Le téléphone

Publié le 23 avril 2013

Ces conversations enflammées, avec R. Des conversations qui pouvaient durer des nuits. Comme une longue conversation, unique logorrhée, de nos voix aux accents si différents. Cette conversation qui avait débuté à la première seconde. Car il arrive qu’une amitié débute instantanément. Je me souviens, nous passions le concours d’entrée aux Beaux-Arts. Sur l’escalier, juste avant de rentrer dans la salle, en troupeau encore, des inconnus, et R. et alors que je ne comprenais rien à ce qu’il me disait, avec son accent trop rapide, comme une langue étrangère, une complicité instantanée. Tout ce que nous ferons ensemble, dans les années qui viennent, toutes ces aventures, extrême parfois, aux limites de la folie, aussi, toutes était déjà contenu dans ces premiers échanges enjoués, sur cet escalier. Une amitié instantanée, nous si différents. Lui, qui m’apprendra tant.
Des années, des aventures, je prendrais l’habitude de partir le voir, loin, dans le sud, et il m’emmènera dans des fêtes étranges, des banquets au cœur de la Camargue. Sa petite sœur, qui devinait tout, était amoureuse de moi, m’avait dit, “on se mariera ensemble, j’en suis sur !”. Dans cette ambiance magique, parmi ces longues brunes à l’œil perçant, celle qui m’avait susurré “Non, pas toi. Toi, je n’ai pas le droit de te dire ton avenir ! “On” me l’interdit”. J’avais éclaté de rire. Et je m’en trouvais fort aise, de ne rien savoir.

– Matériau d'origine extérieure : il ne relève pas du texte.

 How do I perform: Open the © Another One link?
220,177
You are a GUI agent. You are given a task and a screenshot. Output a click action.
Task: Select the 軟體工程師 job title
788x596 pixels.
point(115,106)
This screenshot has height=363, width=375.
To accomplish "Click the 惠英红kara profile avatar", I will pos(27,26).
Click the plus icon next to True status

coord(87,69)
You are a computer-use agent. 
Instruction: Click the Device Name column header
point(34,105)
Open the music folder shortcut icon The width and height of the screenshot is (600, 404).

Paumés parmi les moustiques et les taureaux, nous participions à un grand banquet. La conversation nous tenait, tendu, haute et vive, belle comme nous savions l’entretenir. Mais brusquement, dans la gaité, le regard qui se perd. Cette aiguille qui traverse de l’estomac à la tête, cette aiguille de l’absence, qui finit par coudre ensemble les yeux, et l’humidité. Et comme seule sait faire l’absence, cette insupportable souffrance, impression d’une part du corps qui manque, arraché. Alors, je me lève, j’abandonne notre conversation, et je glisse le long des convives, dans le bruit, dans le bruit et l’ivresse. Cette salle est immense. Je sors, dans ce pays que je ne connais pas; je ne sais pas ou je suis. Je ne sais pas où je suis sur terre. Je suis perdu, seul. Mais je n’ai pas peur, je cherche. Je cherche une cabine téléphonique, que je trouve. Archaïsme, je me cale dans cette petite boite aujourd’hui inutile, je compose son numéro, je n’ai aucun droit, aucune légitimité. Mais c’est irrépressible. Je l’appelle, et mon corps s’affaisse enfin d’une tension dont je n’étais pas conscient, seulement lorsque j’entends sa voix. Sa voix. Elle est là. Je ne sais pas ou je suis. Je suis perdu. Mais sa voix. Toute ma vie s’accroche à sa voix. Le monde disparait. Noir. Juste sa voix. Alors, je parle. Je parle, et elle m’écoute. Elle accepte cet appel. Elle l’accepte. Je l’entends. J’entends derrière sa petite famille, et je sais bien que cet appel est anormal, qu’il sera lu pour ce qu’il est. Mais je m’en fous. Je parle, je lui parle, et elle l’accepte, elle est contente de cet appel. Et je lui dis que je l’aime. Je lui dis. Et elle l’accepte.